### [What you will do]
Pick out every line of the records that contains the string "size", and copy each one. Case counts.

==*==

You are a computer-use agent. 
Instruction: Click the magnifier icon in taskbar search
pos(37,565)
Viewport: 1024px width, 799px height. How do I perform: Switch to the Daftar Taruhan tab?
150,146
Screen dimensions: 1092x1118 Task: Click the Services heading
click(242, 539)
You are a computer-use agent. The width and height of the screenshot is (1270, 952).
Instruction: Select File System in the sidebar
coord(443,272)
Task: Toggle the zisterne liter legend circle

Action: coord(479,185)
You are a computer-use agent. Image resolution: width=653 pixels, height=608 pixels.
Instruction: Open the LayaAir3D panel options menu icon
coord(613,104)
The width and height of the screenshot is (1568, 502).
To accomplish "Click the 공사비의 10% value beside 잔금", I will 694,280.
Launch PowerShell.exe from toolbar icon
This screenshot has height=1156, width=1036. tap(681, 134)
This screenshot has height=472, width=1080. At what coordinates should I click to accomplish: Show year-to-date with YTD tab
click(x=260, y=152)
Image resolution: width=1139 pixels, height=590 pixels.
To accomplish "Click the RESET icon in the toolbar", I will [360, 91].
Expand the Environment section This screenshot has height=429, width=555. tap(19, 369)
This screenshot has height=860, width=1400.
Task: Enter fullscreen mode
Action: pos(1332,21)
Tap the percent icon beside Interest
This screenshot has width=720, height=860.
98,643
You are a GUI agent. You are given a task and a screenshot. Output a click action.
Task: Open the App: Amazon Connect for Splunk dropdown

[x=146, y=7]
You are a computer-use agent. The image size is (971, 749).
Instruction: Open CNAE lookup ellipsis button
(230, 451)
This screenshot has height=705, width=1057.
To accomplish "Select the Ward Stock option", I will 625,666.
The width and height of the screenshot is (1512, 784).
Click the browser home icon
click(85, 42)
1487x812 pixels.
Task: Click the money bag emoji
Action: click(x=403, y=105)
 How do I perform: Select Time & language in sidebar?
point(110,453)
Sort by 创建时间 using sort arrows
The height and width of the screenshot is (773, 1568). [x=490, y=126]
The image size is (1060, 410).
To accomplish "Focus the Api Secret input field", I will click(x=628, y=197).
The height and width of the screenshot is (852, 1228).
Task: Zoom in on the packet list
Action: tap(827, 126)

==*==

### [Complete answer]
You are a computer-use agent. The image size is (971, 749).
The image size is (1060, 410).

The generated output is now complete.